▸ AIM OF THE EXERCISE
Both the line containing "Where should I click to: Select Comedy" and the line containing "Given: Click the git graph circular icon" belong to the span. Output exactly that span from the listing below, and nothing outside it.

▸ DATA SECTION
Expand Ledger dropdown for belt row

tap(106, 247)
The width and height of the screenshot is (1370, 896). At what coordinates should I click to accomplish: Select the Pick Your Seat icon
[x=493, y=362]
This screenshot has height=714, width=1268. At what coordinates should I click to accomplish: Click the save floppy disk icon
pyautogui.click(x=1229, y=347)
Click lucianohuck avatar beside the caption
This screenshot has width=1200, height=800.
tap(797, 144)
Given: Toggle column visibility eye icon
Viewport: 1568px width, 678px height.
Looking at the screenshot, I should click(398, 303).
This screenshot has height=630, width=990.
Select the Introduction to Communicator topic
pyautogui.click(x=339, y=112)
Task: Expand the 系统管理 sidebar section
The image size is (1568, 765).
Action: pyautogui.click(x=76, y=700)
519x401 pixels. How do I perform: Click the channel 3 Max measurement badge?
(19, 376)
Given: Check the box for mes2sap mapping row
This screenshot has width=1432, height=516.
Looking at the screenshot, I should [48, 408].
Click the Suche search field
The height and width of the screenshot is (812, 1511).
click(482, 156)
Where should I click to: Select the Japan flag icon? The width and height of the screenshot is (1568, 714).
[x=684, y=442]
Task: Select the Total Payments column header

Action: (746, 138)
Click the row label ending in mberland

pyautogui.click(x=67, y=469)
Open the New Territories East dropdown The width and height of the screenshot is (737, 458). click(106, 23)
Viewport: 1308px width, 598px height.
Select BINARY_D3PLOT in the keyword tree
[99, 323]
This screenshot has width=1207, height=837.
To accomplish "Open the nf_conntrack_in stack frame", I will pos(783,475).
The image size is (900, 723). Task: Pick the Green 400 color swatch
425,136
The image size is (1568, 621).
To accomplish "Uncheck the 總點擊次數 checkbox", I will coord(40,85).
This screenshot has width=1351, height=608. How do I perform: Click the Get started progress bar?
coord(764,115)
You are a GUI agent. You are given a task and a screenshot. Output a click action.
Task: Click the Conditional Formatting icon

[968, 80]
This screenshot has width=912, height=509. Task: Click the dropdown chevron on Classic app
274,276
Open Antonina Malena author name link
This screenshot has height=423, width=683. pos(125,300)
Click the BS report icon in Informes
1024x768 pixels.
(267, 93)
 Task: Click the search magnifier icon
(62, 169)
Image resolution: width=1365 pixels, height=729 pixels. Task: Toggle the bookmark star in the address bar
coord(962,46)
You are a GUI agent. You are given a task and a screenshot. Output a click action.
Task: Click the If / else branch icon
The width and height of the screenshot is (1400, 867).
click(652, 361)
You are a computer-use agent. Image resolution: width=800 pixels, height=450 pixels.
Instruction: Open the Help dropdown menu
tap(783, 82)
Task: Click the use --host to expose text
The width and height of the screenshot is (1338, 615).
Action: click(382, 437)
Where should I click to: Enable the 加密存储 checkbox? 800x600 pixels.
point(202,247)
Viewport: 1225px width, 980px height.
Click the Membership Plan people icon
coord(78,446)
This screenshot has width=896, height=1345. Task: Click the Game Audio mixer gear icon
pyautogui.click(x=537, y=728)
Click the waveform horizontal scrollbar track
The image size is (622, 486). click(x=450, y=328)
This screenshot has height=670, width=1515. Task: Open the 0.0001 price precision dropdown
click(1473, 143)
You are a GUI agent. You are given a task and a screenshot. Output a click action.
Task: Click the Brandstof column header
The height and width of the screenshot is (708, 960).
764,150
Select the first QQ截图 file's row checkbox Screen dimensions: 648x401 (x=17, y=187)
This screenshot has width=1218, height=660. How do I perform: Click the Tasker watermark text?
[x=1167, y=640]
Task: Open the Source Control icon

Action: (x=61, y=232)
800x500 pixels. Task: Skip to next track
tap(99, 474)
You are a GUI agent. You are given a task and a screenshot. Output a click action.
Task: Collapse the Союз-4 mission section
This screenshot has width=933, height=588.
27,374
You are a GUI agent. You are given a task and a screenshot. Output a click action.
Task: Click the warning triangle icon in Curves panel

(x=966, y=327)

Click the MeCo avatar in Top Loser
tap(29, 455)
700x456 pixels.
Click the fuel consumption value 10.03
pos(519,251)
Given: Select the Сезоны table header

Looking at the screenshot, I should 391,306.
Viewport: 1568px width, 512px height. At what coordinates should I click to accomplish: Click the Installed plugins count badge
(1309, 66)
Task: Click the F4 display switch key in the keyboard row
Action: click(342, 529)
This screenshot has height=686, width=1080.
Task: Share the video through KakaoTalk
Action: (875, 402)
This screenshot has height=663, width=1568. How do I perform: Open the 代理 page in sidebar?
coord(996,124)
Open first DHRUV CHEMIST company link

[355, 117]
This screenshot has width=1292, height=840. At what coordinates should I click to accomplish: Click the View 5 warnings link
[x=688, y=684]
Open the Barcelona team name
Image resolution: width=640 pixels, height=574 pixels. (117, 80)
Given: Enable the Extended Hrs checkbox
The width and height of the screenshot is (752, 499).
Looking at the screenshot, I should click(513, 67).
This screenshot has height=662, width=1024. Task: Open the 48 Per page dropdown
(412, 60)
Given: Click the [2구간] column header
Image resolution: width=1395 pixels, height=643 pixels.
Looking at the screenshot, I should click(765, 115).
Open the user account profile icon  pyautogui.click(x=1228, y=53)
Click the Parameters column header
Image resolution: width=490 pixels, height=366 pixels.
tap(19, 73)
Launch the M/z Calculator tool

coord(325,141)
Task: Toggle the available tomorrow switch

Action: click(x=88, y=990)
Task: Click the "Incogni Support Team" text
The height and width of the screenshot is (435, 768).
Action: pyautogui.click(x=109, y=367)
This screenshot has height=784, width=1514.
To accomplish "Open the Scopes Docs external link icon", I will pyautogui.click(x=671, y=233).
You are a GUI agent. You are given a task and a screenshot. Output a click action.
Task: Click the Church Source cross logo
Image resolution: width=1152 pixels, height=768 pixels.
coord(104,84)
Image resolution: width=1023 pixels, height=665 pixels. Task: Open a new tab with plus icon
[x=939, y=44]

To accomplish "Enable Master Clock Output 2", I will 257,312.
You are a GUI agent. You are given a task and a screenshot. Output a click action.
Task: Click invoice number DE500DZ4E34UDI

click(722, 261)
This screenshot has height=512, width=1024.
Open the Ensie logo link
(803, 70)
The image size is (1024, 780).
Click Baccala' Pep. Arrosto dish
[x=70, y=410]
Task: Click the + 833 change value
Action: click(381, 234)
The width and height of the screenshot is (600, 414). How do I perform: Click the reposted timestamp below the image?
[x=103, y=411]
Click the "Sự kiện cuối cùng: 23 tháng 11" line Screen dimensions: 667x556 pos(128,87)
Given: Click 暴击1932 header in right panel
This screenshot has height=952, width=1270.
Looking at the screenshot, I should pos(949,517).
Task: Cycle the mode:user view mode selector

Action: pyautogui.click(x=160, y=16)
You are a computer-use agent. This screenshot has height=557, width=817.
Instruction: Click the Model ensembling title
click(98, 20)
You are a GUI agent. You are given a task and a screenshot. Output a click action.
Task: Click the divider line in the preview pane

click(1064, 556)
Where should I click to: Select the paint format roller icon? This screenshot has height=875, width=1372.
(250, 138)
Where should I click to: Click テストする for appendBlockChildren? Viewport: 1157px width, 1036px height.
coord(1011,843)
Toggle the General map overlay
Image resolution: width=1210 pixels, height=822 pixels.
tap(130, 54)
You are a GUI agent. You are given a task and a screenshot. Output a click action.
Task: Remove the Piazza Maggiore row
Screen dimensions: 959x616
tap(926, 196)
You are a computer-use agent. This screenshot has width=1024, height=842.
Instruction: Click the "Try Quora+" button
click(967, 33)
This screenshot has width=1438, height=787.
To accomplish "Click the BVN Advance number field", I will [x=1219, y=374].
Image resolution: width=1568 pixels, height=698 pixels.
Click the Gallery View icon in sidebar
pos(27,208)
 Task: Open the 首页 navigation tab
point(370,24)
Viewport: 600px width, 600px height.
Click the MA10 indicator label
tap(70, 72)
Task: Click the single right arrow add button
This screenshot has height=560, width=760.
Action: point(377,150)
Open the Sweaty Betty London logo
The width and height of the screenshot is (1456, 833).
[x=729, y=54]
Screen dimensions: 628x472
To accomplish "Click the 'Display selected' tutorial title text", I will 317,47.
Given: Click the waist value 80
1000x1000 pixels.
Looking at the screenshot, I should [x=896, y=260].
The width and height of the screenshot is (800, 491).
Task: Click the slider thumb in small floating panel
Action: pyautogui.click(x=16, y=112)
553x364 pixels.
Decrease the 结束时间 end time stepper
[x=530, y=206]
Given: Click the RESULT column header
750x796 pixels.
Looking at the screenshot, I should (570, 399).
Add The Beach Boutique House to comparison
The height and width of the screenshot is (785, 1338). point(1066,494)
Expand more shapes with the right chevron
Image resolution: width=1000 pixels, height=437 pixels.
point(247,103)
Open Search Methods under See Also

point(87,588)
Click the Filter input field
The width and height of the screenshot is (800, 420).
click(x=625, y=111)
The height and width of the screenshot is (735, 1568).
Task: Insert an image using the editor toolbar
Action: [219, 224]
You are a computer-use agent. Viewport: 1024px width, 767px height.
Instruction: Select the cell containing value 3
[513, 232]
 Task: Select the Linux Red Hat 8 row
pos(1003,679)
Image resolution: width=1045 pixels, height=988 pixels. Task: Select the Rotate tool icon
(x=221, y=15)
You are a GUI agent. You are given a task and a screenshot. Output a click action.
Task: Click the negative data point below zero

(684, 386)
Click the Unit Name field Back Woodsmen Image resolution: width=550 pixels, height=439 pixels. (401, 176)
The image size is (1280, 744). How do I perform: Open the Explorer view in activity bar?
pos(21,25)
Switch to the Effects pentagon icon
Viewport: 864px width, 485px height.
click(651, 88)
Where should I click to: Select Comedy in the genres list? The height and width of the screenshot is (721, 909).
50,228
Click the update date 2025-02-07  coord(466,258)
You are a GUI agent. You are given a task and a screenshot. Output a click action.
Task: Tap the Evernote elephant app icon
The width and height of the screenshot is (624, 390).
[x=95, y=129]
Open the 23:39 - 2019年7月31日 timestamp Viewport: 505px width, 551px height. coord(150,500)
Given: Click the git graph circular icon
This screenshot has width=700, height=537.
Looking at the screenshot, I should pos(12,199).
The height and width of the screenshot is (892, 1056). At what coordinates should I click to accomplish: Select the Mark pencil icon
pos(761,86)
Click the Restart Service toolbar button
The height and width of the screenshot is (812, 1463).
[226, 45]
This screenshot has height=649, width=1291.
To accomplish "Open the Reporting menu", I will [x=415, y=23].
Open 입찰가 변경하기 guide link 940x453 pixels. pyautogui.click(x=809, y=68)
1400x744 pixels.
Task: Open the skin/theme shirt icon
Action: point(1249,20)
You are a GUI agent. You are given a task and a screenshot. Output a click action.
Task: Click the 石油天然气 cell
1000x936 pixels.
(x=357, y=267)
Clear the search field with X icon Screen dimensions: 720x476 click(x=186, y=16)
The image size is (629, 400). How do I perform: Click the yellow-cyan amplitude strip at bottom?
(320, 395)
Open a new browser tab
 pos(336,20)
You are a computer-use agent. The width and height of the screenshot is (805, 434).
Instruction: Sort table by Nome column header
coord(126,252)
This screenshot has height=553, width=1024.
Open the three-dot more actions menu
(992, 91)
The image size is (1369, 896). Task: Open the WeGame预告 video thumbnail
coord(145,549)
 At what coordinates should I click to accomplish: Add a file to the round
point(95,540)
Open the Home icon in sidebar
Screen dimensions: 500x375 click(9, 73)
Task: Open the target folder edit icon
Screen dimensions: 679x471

▸ PROBLEM SOLUTION
Where should I click to: Select Comedy in the genres list? The height and width of the screenshot is (721, 909).
50,228
Click the update date 2025-02-07  coord(466,258)
You are a GUI agent. You are given a task and a screenshot. Output a click action.
Task: Tap the Evernote elephant app icon
The width and height of the screenshot is (624, 390).
[x=95, y=129]
Open the 23:39 - 2019年7月31日 timestamp Viewport: 505px width, 551px height. coord(150,500)
Given: Click the git graph circular icon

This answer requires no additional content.